**Problem:** Repeat the entries that follow, exactly as they are written.

**Data for this exercise:**
────
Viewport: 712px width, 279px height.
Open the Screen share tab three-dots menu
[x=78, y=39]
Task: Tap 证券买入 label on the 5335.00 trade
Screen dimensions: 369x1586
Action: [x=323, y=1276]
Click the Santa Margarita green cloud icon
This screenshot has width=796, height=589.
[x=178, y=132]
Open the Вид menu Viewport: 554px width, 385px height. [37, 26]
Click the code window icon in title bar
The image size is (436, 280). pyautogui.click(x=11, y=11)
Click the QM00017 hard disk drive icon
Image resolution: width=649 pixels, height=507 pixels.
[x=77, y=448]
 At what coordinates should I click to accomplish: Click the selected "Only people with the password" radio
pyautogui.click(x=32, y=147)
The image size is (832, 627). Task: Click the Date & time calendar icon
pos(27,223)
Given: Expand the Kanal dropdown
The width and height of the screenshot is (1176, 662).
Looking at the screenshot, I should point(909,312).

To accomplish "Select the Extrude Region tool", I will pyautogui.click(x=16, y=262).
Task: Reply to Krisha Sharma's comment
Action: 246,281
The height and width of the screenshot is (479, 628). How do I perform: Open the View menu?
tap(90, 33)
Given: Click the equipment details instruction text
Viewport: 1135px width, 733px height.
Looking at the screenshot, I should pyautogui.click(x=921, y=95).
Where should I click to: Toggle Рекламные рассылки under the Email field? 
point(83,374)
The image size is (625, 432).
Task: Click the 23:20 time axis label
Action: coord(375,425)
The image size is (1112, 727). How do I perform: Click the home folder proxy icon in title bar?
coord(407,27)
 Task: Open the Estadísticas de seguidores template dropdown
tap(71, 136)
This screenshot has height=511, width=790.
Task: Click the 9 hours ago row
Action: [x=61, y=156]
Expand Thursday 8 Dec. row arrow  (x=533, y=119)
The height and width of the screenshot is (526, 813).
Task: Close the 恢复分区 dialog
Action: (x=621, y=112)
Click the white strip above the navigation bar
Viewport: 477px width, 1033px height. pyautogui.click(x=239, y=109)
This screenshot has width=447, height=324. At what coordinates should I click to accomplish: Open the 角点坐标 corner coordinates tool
────
**Task result:**
Viewport: 712px width, 279px height.
Open the Screen share tab three-dots menu
[x=78, y=39]
Task: Tap 证券买入 label on the 5335.00 trade
Screen dimensions: 369x1586
Action: [x=323, y=1276]
Click the Santa Margarita green cloud icon
This screenshot has width=796, height=589.
[x=178, y=132]
Open the Вид menu Viewport: 554px width, 385px height. [37, 26]
Click the code window icon in title bar
The image size is (436, 280). pyautogui.click(x=11, y=11)
Click the QM00017 hard disk drive icon
Image resolution: width=649 pixels, height=507 pixels.
[x=77, y=448]
 At what coordinates should I click to accomplish: Click the selected "Only people with the password" radio
pyautogui.click(x=32, y=147)
The image size is (832, 627). Task: Click the Date & time calendar icon
pos(27,223)
Given: Expand the Kanal dropdown
The width and height of the screenshot is (1176, 662).
Looking at the screenshot, I should point(909,312).

To accomplish "Select the Extrude Region tool", I will pyautogui.click(x=16, y=262).
Task: Reply to Krisha Sharma's comment
Action: 246,281
The height and width of the screenshot is (479, 628). How do I perform: Open the View menu?
tap(90, 33)
Given: Click the equipment details instruction text
Viewport: 1135px width, 733px height.
Looking at the screenshot, I should pyautogui.click(x=921, y=95).
Where should I click to: Toggle Рекламные рассылки under the Email field? 
point(83,374)
The image size is (625, 432).
Task: Click the 23:20 time axis label
Action: coord(375,425)
The image size is (1112, 727). How do I perform: Click the home folder proxy icon in title bar?
coord(407,27)
 Task: Open the Estadísticas de seguidores template dropdown
tap(71, 136)
This screenshot has height=511, width=790.
Task: Click the 9 hours ago row
Action: [x=61, y=156]
Expand Thursday 8 Dec. row arrow  (x=533, y=119)
The height and width of the screenshot is (526, 813).
Task: Close the 恢复分区 dialog
Action: (x=621, y=112)
Click the white strip above the navigation bar
Viewport: 477px width, 1033px height. pyautogui.click(x=239, y=109)
This screenshot has width=447, height=324. At what coordinates should I click to accomplish: Open the 角点坐标 corner coordinates tool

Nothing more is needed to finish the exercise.